С нетерпением жду от тебя портретов Джемсон они ужасно интересуют меня10. "Двенадцатую ночь" прочел чудо, прелесть, только самый тяжелый гений может создавать такие легкие вещи11. И Рётшера разбор "Лира" меня много интересует12, хотя, признаюсь, и не так, как Джемсон. Герцен кричит против статьи Рётшера о "Wahlverwandschaften"13, и знаешь ли что? мне хочется с ним согласиться: Рётшера уважение к субстанциальным элементам жизни мне не нравится (может быть, потому, что я теперь в другой крайности) в статье о 4 драмах Шекспира меня даже оскорбил его взгляд на эту Люцию, которая, не любя Флоуердена, гоняется за ним в качестве верной жены14. Для меня баядерка и гетера лучше верной жены без любви, так же как взгляд сенсимонистов на брак лучше и человечнее взгляда гегелевского (то есть который я принимал за гегелевский). Что мне за дело, что абстрактным браком держится государство?
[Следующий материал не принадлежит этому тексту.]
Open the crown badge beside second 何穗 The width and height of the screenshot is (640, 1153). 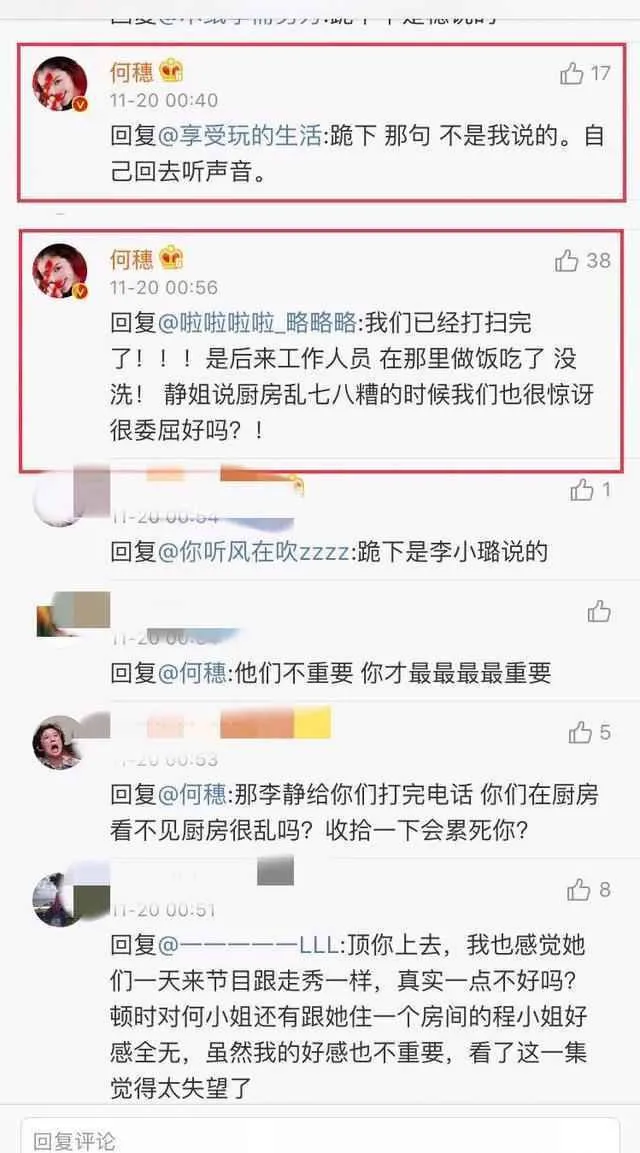[171, 258]
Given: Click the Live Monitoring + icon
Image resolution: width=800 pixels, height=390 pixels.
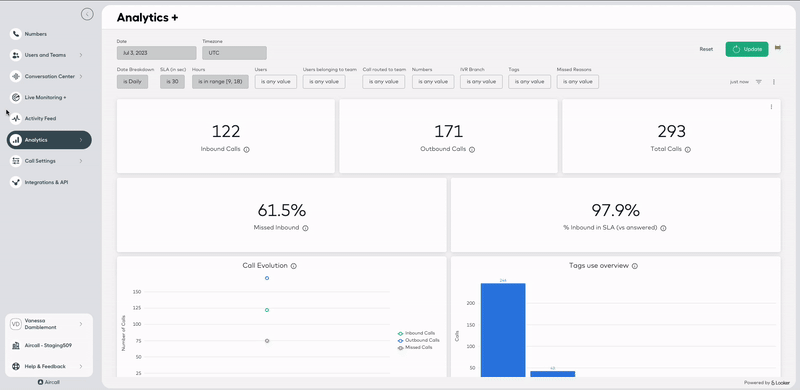Looking at the screenshot, I should pos(16,97).
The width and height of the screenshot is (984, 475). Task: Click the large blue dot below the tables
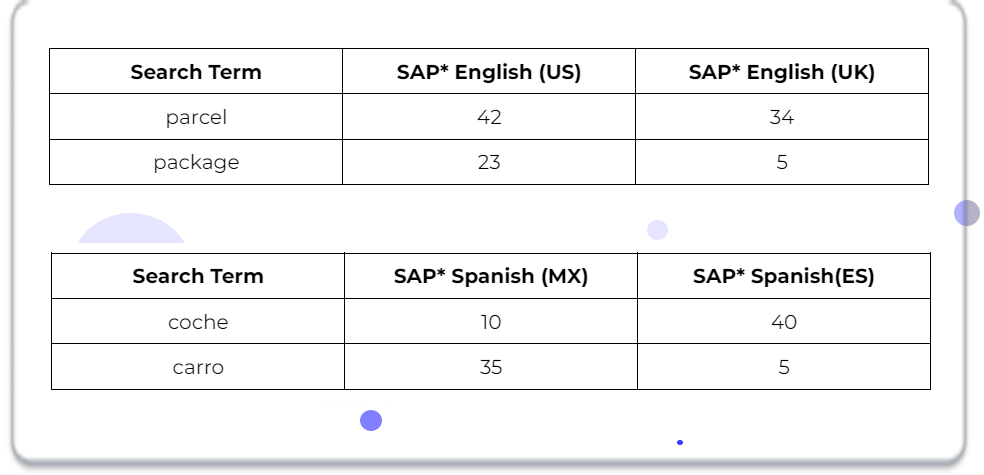tap(371, 420)
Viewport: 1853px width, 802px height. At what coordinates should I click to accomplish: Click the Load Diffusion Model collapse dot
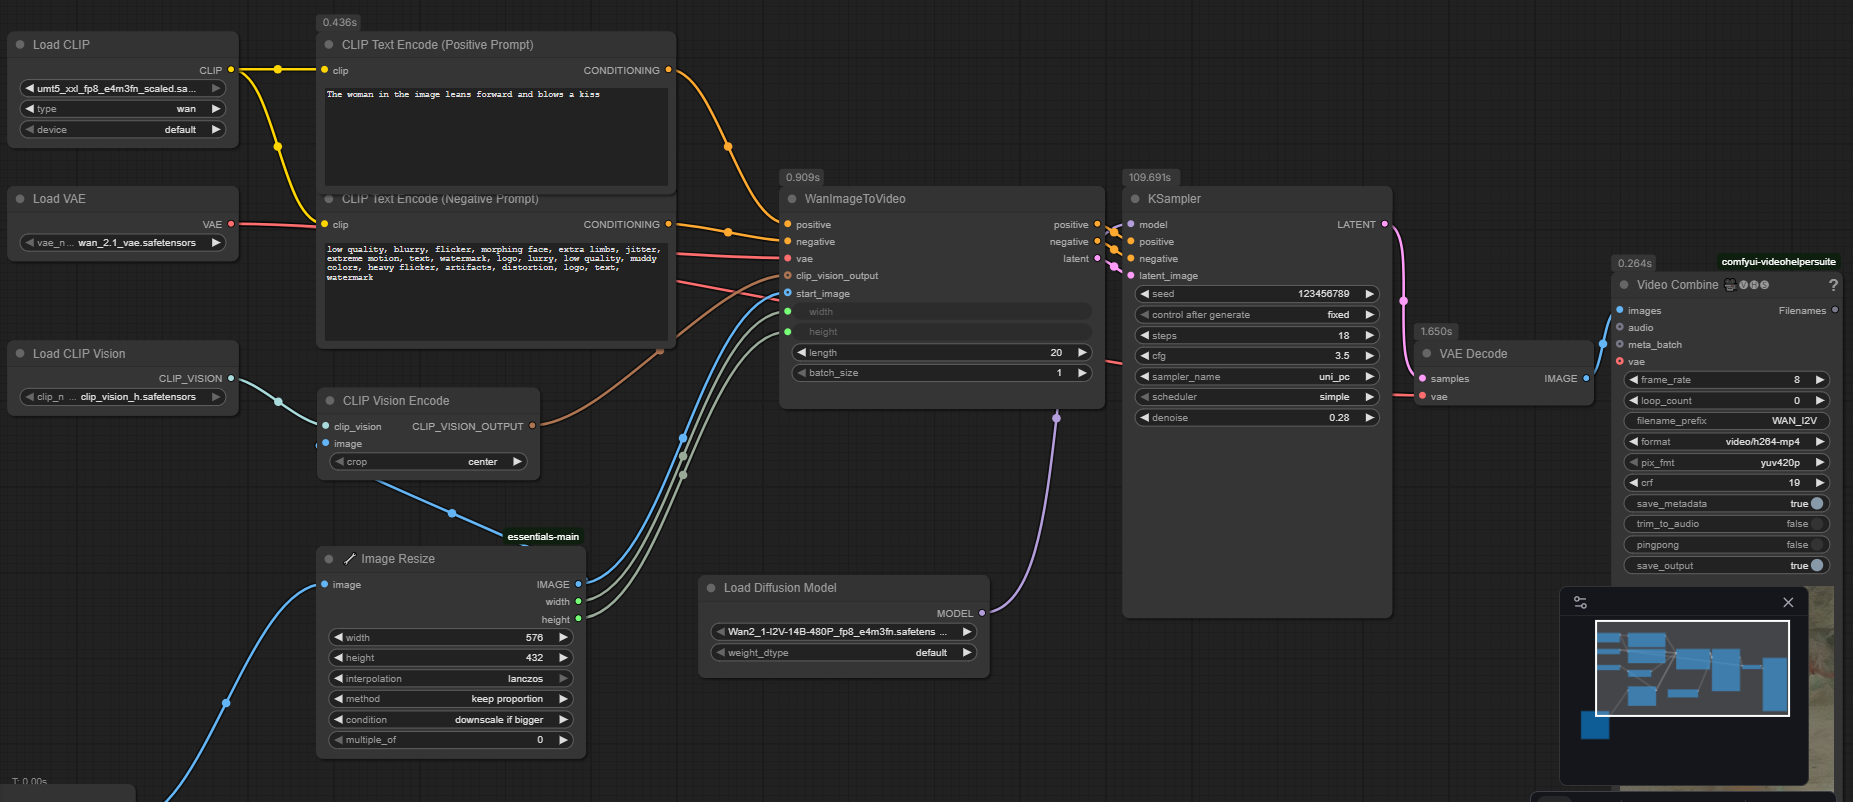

Ведь оно держится и палачом с кнутом в руках; однако ж палач все гадок. Я даже готов согласиться с Герценом, что Рётшер не понял романа Гете что он не апология, а скорее протест против этого собачьего склещивания с разрешения церкви. Ведь Бауман подкусил же Рётшера на этой статье, доказавши, что коллизия произошла именно потому, что брак был недействителен в смысле разумности15. Подбивай-ко Кронеберга перевести "Лира", который опозорен на Руси переводом Якимова и переделкою Каратыгина16. Кронеберг пишет ко мне, что не имеет сил приняться за "Ричарда II"17, и прислал мне 1 акт "Гамлета", которого нельзя поместить, как отрывок уже из известной глупой нашей публике пьесы. Ты весь погрузился в греческий мир это хорошо чудный мир. Я сам один вечер блаженствовал, погрузясь в него. Есть книга, глупая там, где выказывается личность автора, но драгоценная по фактам "Теория поэзии в историческом развитии у древних и новых народов" Шевырева. В ней (стр. 17 19) переведен гимн Гезиода к музам боже мой, что это такое! Не могу удержаться, чтобы не выписать места:


Они неумолчным гласом прославляют, во-первых, священный род богов и сначала поют тех, которых произвели Земля и Уран широкий, и тех, кои произошли от них, боги дарители благ; во-вторых, Зевеса, отца богов и людей, славя от начала до конца песий, как он могучее всех богов и как велик своею властию. Потом уже поют род человеков и исполинов силы, и увеселяют на Олимне ум Дня олимпийские дщери Дия Эгиоха, которых в Пиэрии родила отцу Крониду Мнемозина, владычица нив Элевфира: отраду в бедах, облегчение в печалях. Девять крат соединялся с нею благосоветный Зевес, вдали от бессмертных восходя на святое ложе. Когда же год, течением часов, дней и месяцев, исполнился, Мнемозина родила девять дщерей, согласных мыслию, у которых песнь всегда на уме, а в груди беззаботное сердце (как у В. И. Красова)... Кого почтут дочери великого Дня, на кого из царей богорожденных взглянут приветно, тому язык обольют сладкою росою, у того из уст слова текут медом.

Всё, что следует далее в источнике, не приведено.